# Текст

* * * *

"Гофманиана" в немецком постмодернистском романе
Шрифт:
Но не только Анна занимает мысли Йоханзера. Он внимательно приглядывается к третьему члену приютившего его семейства – шестнадцатилетнему гимназисту Бенедикту (Бени). Отношения двоюродных братьев с самого начала складываются сложно. Это встреча людей не только разных поколений (в конце ХХ века разница в 15 лет – огромная пропасть), но и разных культур. Йоханзер – хранитель великой культуры давнего прошлого и национальной самобытности. Бенедикт живёт одной лишь космополитической культурой настоящего. Лицом к лицу встречаются романтизм (но романтизм "реликтовый", "музейный") и постмодернизм в своей откровенно масс-культовой версии. Конрада раздражают развязные манеры подростка-акселерата, его словарь, засоренный сленгом, обсценной лексикой и англицизмами. В свою очередь, он сам для Бенедикта – ископаемый тип. Показателен такой пример: Конрад даёт Бенедикту почитать книгу Вакенродера и слышит насмешливое: «Наш учитель немецкого сказал, что романтизм кончился Освенцимом» [21; 78]. Спустя некоторое время он интересуется, какое впечатление произвёл Вакенродер, и
Это далеко не единственный намёк на двойнические отношения двоюродных братьев. У обоих на лице «налёт меланхолии» [21; 76], оба одинаково замкнуты и упрямы, наконец, оба – фальсификаторы: Бени уже вовсю подделывает оценки и замечания учителя в своём табеле.

* * * *

# Данные для анализа
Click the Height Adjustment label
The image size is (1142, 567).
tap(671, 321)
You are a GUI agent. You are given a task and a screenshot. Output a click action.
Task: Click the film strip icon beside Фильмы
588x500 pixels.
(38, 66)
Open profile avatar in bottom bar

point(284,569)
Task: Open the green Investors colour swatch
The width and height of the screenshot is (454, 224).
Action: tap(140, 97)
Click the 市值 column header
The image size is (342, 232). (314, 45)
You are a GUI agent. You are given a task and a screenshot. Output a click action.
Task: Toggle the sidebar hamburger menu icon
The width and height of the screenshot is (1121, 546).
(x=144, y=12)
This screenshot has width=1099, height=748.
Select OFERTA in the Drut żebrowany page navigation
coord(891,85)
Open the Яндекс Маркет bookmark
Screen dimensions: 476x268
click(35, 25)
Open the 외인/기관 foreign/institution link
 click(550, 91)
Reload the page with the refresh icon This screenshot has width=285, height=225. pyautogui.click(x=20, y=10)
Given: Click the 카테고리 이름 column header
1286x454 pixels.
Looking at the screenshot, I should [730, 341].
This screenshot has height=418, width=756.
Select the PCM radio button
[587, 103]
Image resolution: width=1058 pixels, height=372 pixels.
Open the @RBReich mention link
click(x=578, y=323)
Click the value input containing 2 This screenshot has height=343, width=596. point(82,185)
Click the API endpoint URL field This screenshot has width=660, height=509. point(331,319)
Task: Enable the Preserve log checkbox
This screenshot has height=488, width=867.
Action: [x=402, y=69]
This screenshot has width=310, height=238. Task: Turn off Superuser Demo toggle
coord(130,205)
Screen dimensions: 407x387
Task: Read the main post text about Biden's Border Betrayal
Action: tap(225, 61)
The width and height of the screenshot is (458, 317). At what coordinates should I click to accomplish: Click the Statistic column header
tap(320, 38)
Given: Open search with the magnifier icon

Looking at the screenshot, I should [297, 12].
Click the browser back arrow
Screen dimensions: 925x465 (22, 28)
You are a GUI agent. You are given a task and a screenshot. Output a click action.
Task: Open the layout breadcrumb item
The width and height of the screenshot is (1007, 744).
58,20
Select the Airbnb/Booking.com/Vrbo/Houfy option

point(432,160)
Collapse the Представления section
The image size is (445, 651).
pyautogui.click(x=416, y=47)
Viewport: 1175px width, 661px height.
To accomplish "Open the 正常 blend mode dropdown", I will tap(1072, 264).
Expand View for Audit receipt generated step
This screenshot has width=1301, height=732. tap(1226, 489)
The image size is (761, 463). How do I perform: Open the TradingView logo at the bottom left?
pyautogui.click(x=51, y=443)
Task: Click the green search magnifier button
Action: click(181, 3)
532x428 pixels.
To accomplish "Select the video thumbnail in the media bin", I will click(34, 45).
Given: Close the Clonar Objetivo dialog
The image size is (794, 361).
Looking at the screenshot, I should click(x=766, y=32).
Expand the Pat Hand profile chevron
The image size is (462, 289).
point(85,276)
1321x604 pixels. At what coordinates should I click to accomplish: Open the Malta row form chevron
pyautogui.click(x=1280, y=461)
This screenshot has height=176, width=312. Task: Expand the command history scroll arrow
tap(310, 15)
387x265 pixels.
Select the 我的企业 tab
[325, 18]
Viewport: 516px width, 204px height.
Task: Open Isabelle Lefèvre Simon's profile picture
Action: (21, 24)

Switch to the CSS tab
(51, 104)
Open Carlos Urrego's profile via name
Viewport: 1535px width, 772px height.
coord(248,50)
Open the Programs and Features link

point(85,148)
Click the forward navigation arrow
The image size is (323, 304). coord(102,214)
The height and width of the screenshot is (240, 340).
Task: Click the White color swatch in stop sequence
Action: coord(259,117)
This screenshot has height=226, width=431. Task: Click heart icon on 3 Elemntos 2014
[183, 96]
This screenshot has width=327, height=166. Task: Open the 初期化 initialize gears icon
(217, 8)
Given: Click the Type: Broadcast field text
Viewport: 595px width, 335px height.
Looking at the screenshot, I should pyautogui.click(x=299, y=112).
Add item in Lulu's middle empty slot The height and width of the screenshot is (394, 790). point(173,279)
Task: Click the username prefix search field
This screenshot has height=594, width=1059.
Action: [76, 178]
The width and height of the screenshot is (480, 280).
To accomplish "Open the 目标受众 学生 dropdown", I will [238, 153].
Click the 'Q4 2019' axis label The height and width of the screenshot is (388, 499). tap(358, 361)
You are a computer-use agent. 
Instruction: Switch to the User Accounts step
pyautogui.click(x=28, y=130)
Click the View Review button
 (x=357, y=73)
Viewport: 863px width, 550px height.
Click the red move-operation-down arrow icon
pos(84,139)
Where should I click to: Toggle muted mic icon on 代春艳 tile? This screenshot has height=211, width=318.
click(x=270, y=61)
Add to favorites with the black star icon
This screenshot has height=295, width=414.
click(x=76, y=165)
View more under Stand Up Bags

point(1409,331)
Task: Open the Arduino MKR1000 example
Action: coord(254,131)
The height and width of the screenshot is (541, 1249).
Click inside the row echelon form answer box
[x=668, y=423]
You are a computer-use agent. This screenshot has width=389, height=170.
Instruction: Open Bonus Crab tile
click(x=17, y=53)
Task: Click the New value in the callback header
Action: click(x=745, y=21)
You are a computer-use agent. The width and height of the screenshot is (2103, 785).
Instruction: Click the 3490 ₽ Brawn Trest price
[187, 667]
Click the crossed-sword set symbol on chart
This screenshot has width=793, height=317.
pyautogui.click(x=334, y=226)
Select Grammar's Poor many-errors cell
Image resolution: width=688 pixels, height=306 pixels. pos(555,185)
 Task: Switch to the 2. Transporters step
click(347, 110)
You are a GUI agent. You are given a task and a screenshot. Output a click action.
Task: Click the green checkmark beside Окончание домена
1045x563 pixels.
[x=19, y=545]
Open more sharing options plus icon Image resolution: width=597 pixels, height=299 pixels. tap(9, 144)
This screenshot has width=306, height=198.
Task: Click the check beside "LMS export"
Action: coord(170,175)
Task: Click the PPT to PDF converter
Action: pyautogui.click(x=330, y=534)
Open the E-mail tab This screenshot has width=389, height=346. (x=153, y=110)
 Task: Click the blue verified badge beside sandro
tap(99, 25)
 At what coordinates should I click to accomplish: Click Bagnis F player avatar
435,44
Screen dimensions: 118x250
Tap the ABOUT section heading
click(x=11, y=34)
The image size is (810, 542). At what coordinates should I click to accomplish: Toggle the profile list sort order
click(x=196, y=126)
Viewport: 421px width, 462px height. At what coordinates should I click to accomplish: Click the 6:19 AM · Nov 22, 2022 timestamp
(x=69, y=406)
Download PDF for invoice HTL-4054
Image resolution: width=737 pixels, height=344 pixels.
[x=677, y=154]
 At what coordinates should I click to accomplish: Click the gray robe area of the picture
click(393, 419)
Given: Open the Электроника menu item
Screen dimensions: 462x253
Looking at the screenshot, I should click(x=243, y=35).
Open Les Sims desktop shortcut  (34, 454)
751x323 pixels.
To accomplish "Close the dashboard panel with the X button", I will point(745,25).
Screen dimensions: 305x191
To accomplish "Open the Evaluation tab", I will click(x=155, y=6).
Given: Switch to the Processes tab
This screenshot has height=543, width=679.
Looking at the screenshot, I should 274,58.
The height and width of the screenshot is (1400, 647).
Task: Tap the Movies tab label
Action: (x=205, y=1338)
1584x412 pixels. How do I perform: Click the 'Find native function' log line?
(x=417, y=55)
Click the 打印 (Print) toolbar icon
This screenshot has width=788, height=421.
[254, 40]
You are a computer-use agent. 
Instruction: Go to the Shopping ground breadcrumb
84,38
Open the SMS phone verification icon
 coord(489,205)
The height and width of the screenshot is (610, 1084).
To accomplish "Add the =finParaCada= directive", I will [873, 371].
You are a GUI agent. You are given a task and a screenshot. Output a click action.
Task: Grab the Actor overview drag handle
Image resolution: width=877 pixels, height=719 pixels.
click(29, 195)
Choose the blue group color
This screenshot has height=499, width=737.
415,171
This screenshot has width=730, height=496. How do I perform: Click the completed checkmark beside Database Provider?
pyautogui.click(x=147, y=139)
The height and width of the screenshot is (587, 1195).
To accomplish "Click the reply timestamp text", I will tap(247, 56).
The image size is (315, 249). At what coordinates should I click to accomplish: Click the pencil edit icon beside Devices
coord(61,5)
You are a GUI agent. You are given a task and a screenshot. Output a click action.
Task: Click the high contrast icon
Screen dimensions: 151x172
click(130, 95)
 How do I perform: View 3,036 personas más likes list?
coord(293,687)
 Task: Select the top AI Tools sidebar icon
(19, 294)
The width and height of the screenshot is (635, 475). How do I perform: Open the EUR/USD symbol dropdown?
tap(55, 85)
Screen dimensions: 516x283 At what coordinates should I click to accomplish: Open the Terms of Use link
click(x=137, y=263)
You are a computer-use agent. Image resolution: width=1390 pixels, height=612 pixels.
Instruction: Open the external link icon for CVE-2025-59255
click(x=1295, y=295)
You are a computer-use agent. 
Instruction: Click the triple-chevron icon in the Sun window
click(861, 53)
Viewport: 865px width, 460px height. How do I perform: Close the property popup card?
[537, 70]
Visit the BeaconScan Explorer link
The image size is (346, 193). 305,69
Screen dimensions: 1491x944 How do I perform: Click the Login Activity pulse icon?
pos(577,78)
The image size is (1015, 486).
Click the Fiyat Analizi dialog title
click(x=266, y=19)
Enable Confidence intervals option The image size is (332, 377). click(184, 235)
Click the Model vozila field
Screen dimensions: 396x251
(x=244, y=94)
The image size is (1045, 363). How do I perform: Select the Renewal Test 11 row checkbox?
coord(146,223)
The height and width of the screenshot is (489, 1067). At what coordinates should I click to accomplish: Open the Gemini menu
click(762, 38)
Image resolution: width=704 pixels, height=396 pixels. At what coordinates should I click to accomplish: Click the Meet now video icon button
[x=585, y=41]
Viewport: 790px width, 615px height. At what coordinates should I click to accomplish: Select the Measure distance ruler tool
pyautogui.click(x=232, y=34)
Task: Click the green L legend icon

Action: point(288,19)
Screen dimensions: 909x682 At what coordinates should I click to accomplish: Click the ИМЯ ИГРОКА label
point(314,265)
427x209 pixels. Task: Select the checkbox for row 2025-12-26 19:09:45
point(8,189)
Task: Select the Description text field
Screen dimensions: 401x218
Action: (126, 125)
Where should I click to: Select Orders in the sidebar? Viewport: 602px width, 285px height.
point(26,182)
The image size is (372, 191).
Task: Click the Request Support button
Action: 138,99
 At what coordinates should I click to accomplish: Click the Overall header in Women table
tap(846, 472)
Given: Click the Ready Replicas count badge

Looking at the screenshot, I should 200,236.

* * * *

# Что нужно сделать
Сколько лет гимназисту Бенедикту, если судить по тексту о «Гофманиане»? Материал для этой работы не понадобится.

# Письменный ответ
Бенедикту шестнадцать лет.